The post-election evidence raises serious questions about the manner in which the waiver process was implemented and whether the provision continues to serve a useful purpose. In large part, the waiver provision was intended to be a short-term bridge to allow certain states—especially those that needed to make wholesale changes in their election codes—additional time to implement the 45-day deadline for mailing absentee ballots.
Nearly two years after the passage of the MOVE Act, states have had more than sufficient time to amend their primary schedule (and their laws governing special elections); thus, the need for a waiver based on a late primary or a special election has been significantly diminished.

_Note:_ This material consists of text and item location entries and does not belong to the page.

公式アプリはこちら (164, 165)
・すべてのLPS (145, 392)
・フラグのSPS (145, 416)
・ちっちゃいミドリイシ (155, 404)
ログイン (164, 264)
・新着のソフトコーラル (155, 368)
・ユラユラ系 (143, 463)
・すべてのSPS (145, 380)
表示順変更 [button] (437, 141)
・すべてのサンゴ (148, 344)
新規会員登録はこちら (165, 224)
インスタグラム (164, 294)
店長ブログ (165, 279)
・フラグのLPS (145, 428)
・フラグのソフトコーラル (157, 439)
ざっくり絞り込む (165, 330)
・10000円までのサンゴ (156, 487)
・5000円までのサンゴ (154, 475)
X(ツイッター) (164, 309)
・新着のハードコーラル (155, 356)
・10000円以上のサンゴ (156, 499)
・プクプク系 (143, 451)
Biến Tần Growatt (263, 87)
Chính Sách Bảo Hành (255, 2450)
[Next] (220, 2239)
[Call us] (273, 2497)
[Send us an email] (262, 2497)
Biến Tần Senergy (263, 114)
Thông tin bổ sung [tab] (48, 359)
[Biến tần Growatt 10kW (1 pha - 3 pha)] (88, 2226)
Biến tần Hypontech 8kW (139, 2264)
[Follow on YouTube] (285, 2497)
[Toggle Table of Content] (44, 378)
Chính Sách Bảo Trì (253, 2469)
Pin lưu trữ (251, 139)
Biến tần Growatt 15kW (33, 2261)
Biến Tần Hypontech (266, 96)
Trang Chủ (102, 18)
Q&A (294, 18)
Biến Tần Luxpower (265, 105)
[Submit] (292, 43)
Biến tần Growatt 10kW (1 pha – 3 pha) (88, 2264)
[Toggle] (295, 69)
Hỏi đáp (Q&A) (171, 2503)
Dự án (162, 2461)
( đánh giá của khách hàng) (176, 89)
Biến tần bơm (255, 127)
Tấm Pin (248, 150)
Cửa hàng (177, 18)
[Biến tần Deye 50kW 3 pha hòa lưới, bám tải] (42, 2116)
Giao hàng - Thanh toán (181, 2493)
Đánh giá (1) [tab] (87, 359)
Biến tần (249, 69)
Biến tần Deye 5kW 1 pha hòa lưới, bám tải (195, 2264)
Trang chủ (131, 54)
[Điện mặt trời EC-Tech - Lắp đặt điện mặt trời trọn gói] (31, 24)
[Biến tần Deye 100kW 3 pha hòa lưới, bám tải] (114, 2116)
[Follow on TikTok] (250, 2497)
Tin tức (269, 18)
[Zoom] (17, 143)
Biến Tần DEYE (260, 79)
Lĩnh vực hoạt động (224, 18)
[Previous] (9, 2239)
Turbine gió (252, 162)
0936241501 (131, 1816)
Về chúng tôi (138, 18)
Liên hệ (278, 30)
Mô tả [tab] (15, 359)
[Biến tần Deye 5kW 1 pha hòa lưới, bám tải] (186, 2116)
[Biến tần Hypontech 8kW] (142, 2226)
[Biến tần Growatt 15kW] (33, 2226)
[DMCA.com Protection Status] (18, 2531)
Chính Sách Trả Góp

Congress should consider amending UOCAVA either to eliminate the waiver process or to eliminate a waiver based on a late primary or special election. At a minimum, DOD should notify the states as soon as possible that no more waivers will be granted in such circumstances.
The difficulties associated with military voting, especially during periods of prolonged conflict, have long existed. From the Civil War to World War II to America’s current conflicts in Iraq and Afghanistan, the logistical challenges associated with delivering absentee ballots to a war zone have been significant and undeniable. They are not, however, insurmountable.
President Obama has a clear opportunity to help deliver on the promise of the MOVE Act, but his Administration must be willing to make the issue a priority. It must address the shortcomings from the 2010 election and ensure a top-down commitment from the President’s agencies to promote and protect U.S. service members’ voting rights. At a time when members of America’s military are in harm’s way in remote parts of the world, this nation should spare no expense or effort in making sure that the MOVE Act’s promise is realized.
—M. Eric Eversole is Executive Director of the Military Voter Protection Project, a program of Military Families United, and a former Justice Department lawyer. Hans A. von Spakovsky is a Senior Legal Fellow in the Center for Legal & Judicial Studies at The Heritage Foundation and a former member of the Federal Election Commission and Justice Department official.